The Poet

A poem by Madison Julius Cawein

He stands above all worldly schism,
And, gazing over life's abysm
Beholds within the starry range
Of heaven laws of death and change,
That, through his soul's prophetic prism,
Are turned to rainbows wild and strange.

Through nature is his hope made surer
Of that ideal, his allurer,
By whom his life is upward drawn
To mount pale pinnacles of dawn,
'Mid which all that is fairer, purer
Of love and lore it come upon.

An alkahest, that makes gold metal
Of dross, his mind is where one petal
Of one wild-rose will all outweigh
The piled-up facts of everyday
Where commonplaces, there that settle,
Are changed to things of heavenly ray.

He climbs by steps of stars and flowers,
Companioned of the dreaming hours,
And sets his feet in pastures where
No merely mortal feet may fare;
And higher than the stars he towers
Though lowlier than the flowers there.

His comrades are his own high fancies
And thoughts in which his soul romances;
And every part of heaven or earth
He visits, lo, assumes new worth;
And touched with loftier traits and trances
Re-shines as with a lovelier birth.

He is the play, likewise the player;
The word that's said, also the sayer;
And in the books of heart and head
There is no thing he has not read;
Of time and tears he is the weigher,
And mouthpiece 'twixt the quick and dead.

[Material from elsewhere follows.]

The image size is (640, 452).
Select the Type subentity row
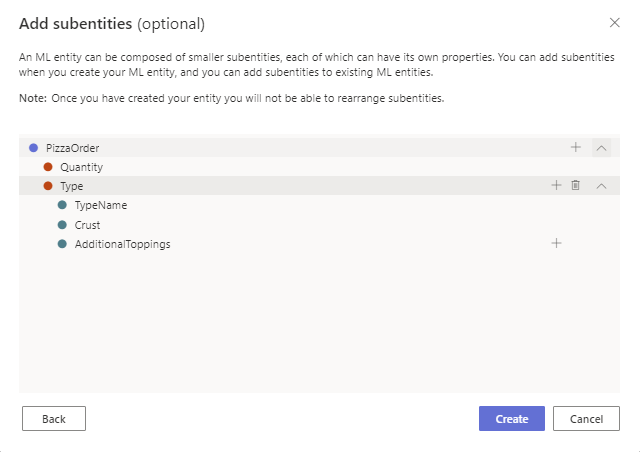click(72, 186)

He dies: but, mountain ever higher,
Wings Phoenix-like from out his pyre
Above our mortal day and night,
Clothed on with semipiternal light;
And raimented in thought's far fire
Flames on in everlasting flight.

Unseen, yet seen, on heights of visions,
Above all praise and world derisions,
His spirit and his deathless brood
Of dreams fare on, a multitude,
While on the pillar of great missions
His name and place are granite-hewed.